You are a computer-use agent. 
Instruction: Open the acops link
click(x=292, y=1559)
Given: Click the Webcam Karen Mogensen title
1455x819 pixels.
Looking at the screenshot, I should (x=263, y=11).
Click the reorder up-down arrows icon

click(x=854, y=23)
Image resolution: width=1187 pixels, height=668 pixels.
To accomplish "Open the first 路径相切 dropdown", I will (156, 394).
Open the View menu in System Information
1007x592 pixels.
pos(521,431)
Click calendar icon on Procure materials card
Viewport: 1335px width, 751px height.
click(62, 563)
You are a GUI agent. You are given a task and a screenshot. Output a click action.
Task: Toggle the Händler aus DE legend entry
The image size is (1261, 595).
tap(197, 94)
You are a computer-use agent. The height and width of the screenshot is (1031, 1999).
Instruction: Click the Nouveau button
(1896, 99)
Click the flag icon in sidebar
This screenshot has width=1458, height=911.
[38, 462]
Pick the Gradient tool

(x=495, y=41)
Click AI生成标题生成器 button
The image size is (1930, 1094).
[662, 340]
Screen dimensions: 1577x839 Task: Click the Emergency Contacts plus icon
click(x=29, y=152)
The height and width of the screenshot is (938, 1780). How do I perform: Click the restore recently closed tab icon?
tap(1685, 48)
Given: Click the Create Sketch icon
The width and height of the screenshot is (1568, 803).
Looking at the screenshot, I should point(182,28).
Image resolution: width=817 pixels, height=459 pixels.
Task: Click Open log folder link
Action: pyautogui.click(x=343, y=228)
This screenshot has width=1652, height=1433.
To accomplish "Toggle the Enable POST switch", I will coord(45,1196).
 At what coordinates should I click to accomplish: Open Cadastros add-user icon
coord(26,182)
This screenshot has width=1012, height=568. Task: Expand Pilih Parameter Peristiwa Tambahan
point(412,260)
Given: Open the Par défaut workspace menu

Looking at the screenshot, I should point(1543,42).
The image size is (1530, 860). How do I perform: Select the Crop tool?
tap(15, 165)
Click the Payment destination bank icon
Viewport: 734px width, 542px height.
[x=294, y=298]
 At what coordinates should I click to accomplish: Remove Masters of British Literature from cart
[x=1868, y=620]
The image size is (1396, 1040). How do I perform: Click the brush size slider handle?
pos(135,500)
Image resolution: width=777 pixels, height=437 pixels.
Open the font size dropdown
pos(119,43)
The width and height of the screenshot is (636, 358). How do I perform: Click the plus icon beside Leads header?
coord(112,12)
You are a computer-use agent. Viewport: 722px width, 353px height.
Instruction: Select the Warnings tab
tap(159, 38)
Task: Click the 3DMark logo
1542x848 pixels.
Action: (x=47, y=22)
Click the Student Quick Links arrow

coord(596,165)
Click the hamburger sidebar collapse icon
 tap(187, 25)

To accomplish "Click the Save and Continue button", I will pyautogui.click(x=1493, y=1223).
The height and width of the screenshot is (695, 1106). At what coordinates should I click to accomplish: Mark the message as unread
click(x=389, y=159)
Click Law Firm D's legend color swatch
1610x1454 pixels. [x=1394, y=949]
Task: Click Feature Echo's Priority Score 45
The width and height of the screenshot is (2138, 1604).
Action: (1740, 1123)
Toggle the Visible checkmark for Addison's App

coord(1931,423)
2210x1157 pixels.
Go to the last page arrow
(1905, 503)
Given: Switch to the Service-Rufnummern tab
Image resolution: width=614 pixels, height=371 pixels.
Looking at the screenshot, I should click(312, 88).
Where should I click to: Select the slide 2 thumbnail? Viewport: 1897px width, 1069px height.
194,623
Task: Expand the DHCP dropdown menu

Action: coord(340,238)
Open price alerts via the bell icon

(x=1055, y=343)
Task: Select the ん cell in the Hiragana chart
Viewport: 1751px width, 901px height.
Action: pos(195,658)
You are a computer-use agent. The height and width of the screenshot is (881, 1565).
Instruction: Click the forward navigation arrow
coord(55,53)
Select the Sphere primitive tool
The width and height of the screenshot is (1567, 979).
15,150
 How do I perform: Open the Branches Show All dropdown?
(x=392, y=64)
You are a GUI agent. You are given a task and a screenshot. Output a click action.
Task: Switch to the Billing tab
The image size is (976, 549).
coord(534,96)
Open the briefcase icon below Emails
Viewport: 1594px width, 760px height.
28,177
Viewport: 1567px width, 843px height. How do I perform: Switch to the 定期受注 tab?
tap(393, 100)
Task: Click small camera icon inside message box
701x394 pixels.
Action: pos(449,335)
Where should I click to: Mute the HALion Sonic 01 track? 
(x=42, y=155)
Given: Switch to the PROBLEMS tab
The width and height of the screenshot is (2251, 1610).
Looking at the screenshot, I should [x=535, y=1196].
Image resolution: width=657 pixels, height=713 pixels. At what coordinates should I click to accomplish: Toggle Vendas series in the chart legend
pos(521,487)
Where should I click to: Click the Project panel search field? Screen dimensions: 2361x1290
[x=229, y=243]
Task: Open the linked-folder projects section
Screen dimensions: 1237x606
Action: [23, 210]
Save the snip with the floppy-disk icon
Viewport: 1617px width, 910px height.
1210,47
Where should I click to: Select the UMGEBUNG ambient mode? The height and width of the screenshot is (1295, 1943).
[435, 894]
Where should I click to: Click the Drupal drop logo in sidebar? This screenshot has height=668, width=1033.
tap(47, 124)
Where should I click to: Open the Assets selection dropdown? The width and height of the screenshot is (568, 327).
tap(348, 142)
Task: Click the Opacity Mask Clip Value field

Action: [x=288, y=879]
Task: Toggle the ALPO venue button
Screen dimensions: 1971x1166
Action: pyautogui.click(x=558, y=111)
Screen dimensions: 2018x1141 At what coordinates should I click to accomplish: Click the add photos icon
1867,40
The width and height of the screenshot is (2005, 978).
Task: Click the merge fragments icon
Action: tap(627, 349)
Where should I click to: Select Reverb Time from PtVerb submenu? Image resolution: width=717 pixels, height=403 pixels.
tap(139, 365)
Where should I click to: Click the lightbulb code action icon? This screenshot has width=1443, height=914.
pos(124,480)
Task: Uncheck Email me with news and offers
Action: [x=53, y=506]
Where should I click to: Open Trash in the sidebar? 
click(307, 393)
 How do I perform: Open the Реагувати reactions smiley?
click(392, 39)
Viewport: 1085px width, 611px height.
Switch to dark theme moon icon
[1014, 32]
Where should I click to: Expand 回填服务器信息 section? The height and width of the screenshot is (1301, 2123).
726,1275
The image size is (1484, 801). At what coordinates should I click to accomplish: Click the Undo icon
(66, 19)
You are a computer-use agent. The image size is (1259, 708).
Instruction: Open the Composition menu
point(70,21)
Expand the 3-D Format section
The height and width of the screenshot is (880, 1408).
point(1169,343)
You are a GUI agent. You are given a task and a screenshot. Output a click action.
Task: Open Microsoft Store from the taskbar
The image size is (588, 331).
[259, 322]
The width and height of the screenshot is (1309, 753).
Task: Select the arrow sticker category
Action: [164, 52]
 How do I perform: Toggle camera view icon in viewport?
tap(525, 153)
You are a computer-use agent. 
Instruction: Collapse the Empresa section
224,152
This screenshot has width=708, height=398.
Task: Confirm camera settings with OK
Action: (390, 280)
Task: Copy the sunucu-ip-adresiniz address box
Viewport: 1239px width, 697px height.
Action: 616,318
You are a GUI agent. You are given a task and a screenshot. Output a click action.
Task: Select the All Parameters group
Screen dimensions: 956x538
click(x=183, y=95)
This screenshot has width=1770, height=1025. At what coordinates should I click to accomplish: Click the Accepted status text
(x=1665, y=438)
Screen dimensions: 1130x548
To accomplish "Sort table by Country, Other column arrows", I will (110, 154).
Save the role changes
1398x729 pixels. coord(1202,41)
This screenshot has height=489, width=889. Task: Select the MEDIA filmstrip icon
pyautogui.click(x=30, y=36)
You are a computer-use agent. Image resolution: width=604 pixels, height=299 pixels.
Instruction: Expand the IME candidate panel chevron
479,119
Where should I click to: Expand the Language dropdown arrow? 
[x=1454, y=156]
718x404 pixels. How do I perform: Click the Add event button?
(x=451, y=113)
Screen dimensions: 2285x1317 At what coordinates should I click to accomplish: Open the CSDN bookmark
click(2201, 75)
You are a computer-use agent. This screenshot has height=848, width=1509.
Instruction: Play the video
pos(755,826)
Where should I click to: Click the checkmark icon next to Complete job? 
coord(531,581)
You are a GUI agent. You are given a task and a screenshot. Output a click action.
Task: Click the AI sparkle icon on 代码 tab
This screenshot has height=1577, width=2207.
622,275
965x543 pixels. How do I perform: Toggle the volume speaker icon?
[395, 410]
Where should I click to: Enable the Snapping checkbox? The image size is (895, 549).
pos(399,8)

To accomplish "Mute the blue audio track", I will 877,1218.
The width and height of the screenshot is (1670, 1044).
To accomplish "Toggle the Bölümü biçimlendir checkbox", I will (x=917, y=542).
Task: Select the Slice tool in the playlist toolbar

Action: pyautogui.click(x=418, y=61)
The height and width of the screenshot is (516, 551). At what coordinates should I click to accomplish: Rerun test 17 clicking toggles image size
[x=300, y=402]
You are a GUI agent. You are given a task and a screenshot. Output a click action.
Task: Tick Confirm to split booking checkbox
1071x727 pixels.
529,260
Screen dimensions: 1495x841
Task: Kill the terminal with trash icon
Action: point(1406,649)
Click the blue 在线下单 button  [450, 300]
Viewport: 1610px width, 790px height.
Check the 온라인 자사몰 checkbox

=== What the task asks ===
Each line of the records that holds the word "blue" should be copied out.

=== Exercise solution ===
To accomplish "Mute the blue audio track", I will 877,1218.
Click the blue 在线下单 button  [450, 300]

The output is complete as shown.